Stored data entries
____

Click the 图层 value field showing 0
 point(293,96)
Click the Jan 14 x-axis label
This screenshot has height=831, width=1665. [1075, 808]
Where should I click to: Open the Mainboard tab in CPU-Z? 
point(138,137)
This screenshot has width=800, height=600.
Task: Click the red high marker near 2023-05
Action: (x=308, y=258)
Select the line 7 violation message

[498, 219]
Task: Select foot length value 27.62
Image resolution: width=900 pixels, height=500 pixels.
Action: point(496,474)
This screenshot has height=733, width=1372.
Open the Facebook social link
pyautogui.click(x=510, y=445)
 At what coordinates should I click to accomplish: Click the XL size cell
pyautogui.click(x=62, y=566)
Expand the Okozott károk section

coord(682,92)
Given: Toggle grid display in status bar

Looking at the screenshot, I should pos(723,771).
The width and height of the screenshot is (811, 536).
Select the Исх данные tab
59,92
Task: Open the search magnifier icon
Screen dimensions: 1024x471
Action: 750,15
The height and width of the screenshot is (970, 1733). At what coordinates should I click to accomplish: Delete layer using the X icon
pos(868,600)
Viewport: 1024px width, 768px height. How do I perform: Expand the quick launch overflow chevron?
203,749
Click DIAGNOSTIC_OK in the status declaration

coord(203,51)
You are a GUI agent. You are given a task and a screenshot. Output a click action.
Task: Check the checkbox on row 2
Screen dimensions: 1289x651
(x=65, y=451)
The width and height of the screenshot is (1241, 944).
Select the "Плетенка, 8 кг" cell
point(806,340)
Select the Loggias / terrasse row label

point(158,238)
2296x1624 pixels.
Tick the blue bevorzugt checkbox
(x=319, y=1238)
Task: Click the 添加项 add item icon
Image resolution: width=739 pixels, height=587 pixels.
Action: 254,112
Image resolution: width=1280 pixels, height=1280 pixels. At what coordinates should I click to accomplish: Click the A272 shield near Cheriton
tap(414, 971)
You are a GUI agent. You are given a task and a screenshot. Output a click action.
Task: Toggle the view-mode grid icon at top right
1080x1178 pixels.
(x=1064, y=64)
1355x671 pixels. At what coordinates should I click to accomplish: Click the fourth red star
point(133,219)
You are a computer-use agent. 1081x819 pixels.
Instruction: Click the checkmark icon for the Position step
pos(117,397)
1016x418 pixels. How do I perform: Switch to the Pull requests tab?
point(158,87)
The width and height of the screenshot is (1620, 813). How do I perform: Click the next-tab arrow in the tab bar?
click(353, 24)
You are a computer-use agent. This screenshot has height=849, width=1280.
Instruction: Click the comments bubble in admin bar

____

*Instructions for the task*
All lines from the one with "Instruction: Click the checkmark" through the final line above are to be quoted exactly; quote no other line.

*Solution below*
Instruction: Click the checkmark icon for the Position step
pos(117,397)
1016x418 pixels. How do I perform: Switch to the Pull requests tab?
point(158,87)
The width and height of the screenshot is (1620, 813). How do I perform: Click the next-tab arrow in the tab bar?
click(353, 24)
You are a computer-use agent. This screenshot has height=849, width=1280.
Instruction: Click the comments bubble in admin bar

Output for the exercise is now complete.